Multinational Worship & Mission in Revelation

The missional aspect of the book is also evident in its portrait of the multinational, multiethnic and multilingual worship before the throne of the Lamb. “After this,” writes John, “I looked, and behold, a great multitude that no one could number, from every nation, from all tribes and peoples and languages, standing before the throne and before the Lamb, clothed in white robes, with palm branches in their hands, and crying out with a loud voice, ’Salvation belongs to our God who sits on the throne, and to the Lamb!’” (Rev.7:9-10). Several details deserve comment.
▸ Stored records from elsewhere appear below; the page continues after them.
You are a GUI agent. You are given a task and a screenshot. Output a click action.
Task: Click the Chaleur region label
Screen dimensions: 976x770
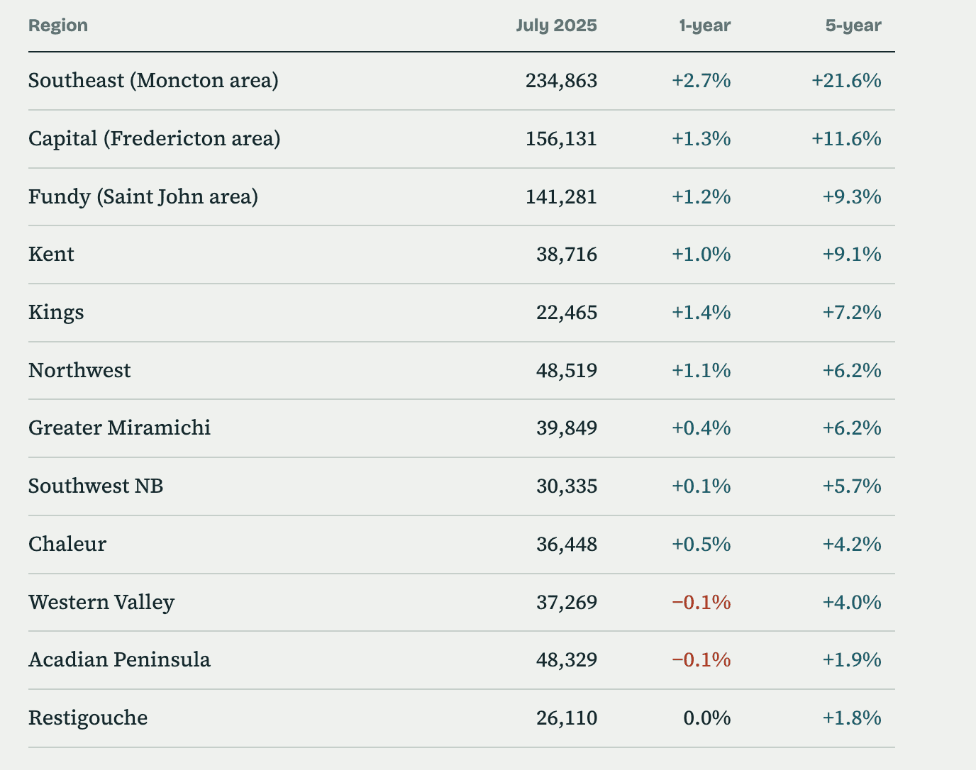coord(67,545)
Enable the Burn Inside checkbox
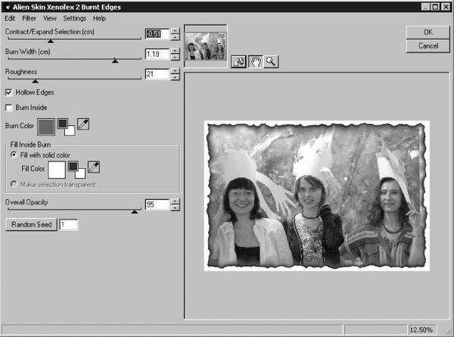The height and width of the screenshot is (337, 454). [x=9, y=108]
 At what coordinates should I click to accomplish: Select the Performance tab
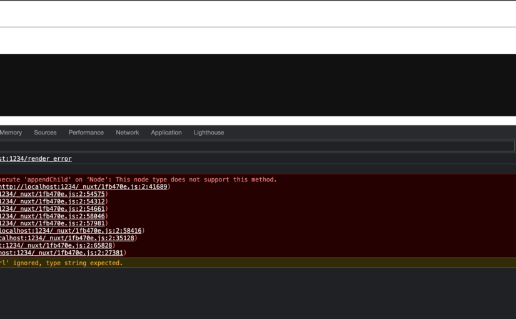(x=86, y=133)
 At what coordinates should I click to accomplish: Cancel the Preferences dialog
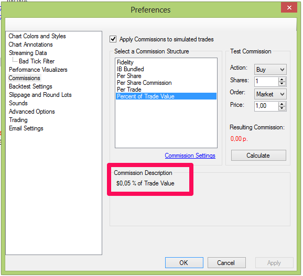[x=226, y=263]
First, John says the crowd of worshippers is innumerable. Beasley-Murray highlights the contrast between this multitude that defies numeration and the numbered tribes in the previous verses. Citing Farrer he observes, "The contrast of the numbered tribes and the innumerable host gives expression to two antithetical themes of the Scriptures. First, God knows the number of his elect; secondly, those who inherit the blessing of Abraham are numberless as the stars (Gen. 15:5)…Whereas the previous vision originally reflected a particularistic viewpoint, John employed it solely to illustrate God’s concern for his people in the last time, and the second vision shows the effectiveness of that concern. John intends his readers to hear the promises of God to Abraham behind his description of this vision, a promise that his descendants would be as countless as the stars in the heavens (Gen. 15:5) or as the sand on the seashore (Gen 22:17)."

Bauckham writes, “The innumerability of the multitude can scarcely be an empirical observation of the Christian church at the time when Revelation was written. Rather, it echoes God’s promise to the patriarchs that their descendants would be innumerable.” Beale adds, “The multitudes in Rev. 7:9 are the consummate fulfillment of the Abrahamic promise and appear to be another of the manifold ways in which John refers to Christians as Israel.” Knowing the vision did not match the reality of his readers, a battered and beleaguered minority, John paints a picture of the success of God’s mission through his church, humble though its beginnings were.

Second, the host is said to be from “every nation.” Osborne argues “’Every nation’ continues the stress in the book on the universal mission of the church to the ‘nations’ and probably recapitulates the OT stress on the procession of the nations to God.” John has, through the record of his visions, already reminded his readers that the Lamb has “ransomed people for God from every tribe and language and people and nation” by his blood (Rev 5:9). He will go on to describe his prophetic ministry as including the task to “prophesy about many peoples and nations and languages and kings” (Rev 10:11); to mention the nations as witnesses to the ministry, death and resurrection of the Two Witnesses (Rev. 11:9); to point out the angelic proclamation of the eternal gospel to “every nation and tribe and language and people” (Rev. 14:6); and, to celebrate nations being liberated from Satanic deception (Rev. 20:3).

All of this multinational activity climaxes with the nations pouring in to the New Jerusalem – “And I saw no temple in the city, for its temple is the Lord God the Almighty and the Lamb. And the city has no need of sun or moon to shine on it, for the glory of God gives it light, and its lamp is the Lamb. By its light will the nations walk, and the kings of the earth will bring their glory into it, and its gates will never be shut by day—and there will be no night there. They will bring into it the glory and the honor of the nations” (Rev 21:22-26).

Revelation picks up and brings to completion the mission of God and his people to the nations.